“We Work Off Each Other”

If anyone is well prepared for being half of what is almost universally called “Israel’s literary power couple,” Shira Geffen is that person. She’s the daughter of Israeli poet Yehonatan Geffen, sister of Israeli rock star Aviv Geffen, and a great-niece of Moshe Dayan.

“I have my own life,” Geffen said from her home in Tel Aviv, talking by phone to Lilith about her work as a writer and director. “I’m fine with strong people, and I feel strong in my own way.”

Being married to Israeli fiction writer Etgar Keret, therefore, seems like a natural outgrowth of growing up as one of what Geffen’s brother has termed “the Israeli Kennedys.” But the couple’s choice to co-direct “Jellyfish” (Meduzot in Hebrew), an independent film written by Shira Geffen, 37, was literally a labor of love, and a fruitful one which won the coveted Camera d’Or prize at Cannes in 2007.

Many women would view with trepidation the idea of working with their husbands; not so Geffen, who is something of an essentialist when it comes to the male-female dichotomy.

“I think what’s good with me and Etgar is that he is very much a man and I am very much a woman,” she said. “We work off of each other. He sees the future and the past, and I see the present, much like women and men. Women see the present very clearly. We did it together. “Besides,” she added, “Ten years together… we’ve mastered the art of arguing.”

The film takes place in an imagined Tel Aviv which is far from the realities of Israeli society. This sense of dislocation is deliberate. Geffen notes that each of the stories woven together in the film causes viewers to confront their sense of place, physically and emotionally, in their own lives as well as the lives of others.
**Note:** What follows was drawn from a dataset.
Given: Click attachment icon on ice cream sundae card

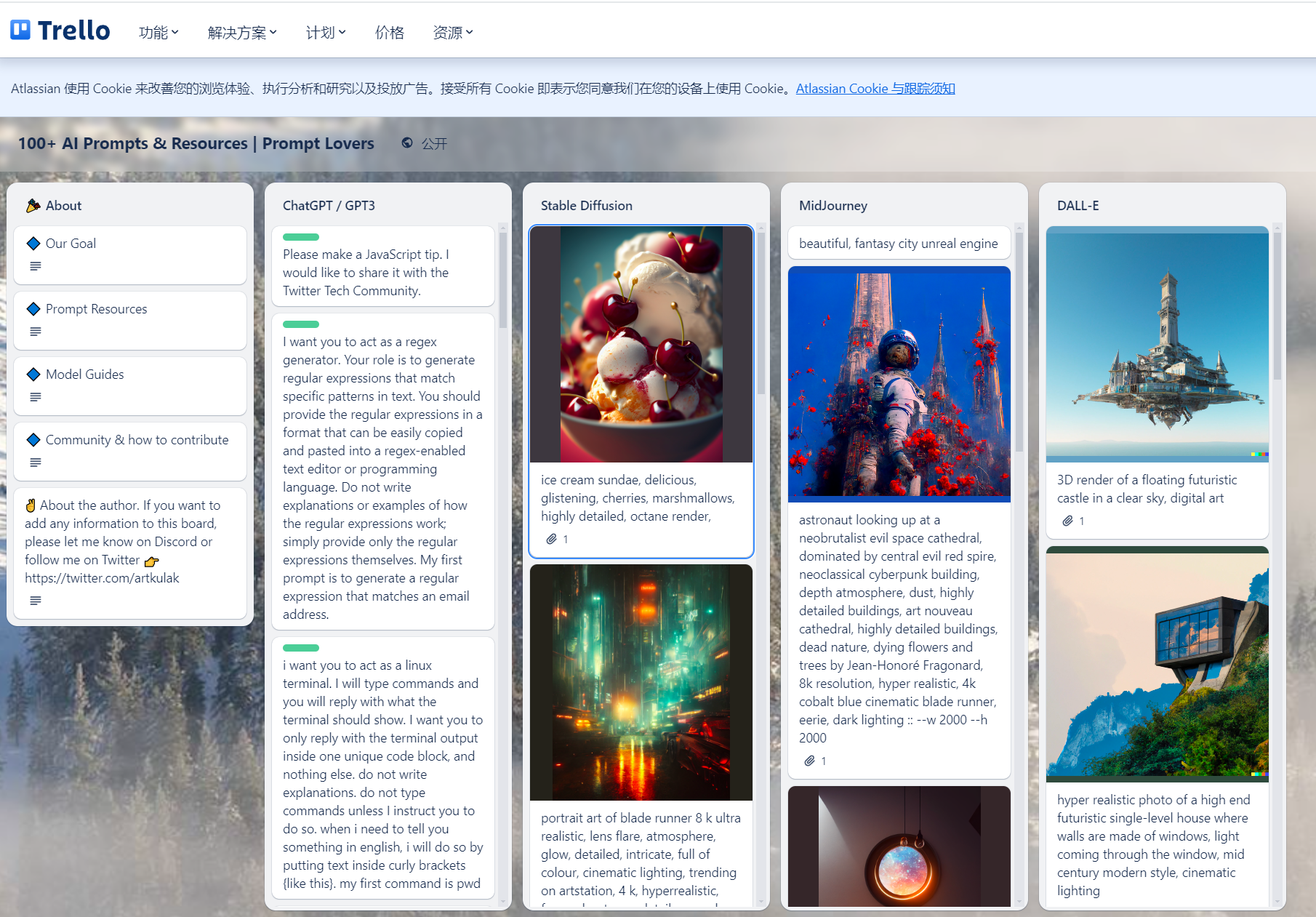Looking at the screenshot, I should pos(552,539).
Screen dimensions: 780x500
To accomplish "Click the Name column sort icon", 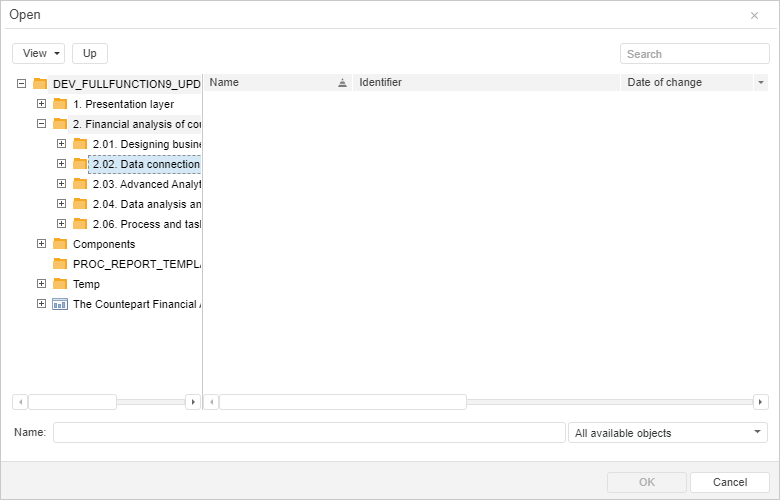I will click(x=342, y=83).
Geffen grew up somewhat dislocated herself. Her parents divorced when she was a child, and she grew up all over the country. One of the film’s potent scenes is a visualization of her unpublished short story which inspired the film: a little girl goes to the beach with her parents, and while she is floating in the ocean she overhears bits and pieces of her parents’ fighting, back on the sand.

“She sees them from very far away, and they look like they are dancing,” Geffen said. “The rest of the movie came from that point, the idea of being far away from things and to be growing on water without roots.

“It’s a very personal movie,” Geffen said. “People who connect to the movie realize that the story can happen here in Tel Aviv or in Paris, or anywhere.”

“Jellyfish” is particularly personal for Geffen. In the last few days of shooting, she gave birth to the couple’s son, Lev. It’s been a busy time. She recently acted in the role of a therapist in “B’tipul” (“In Treatment”), the hit Israeli tv show that inspired the HBO version.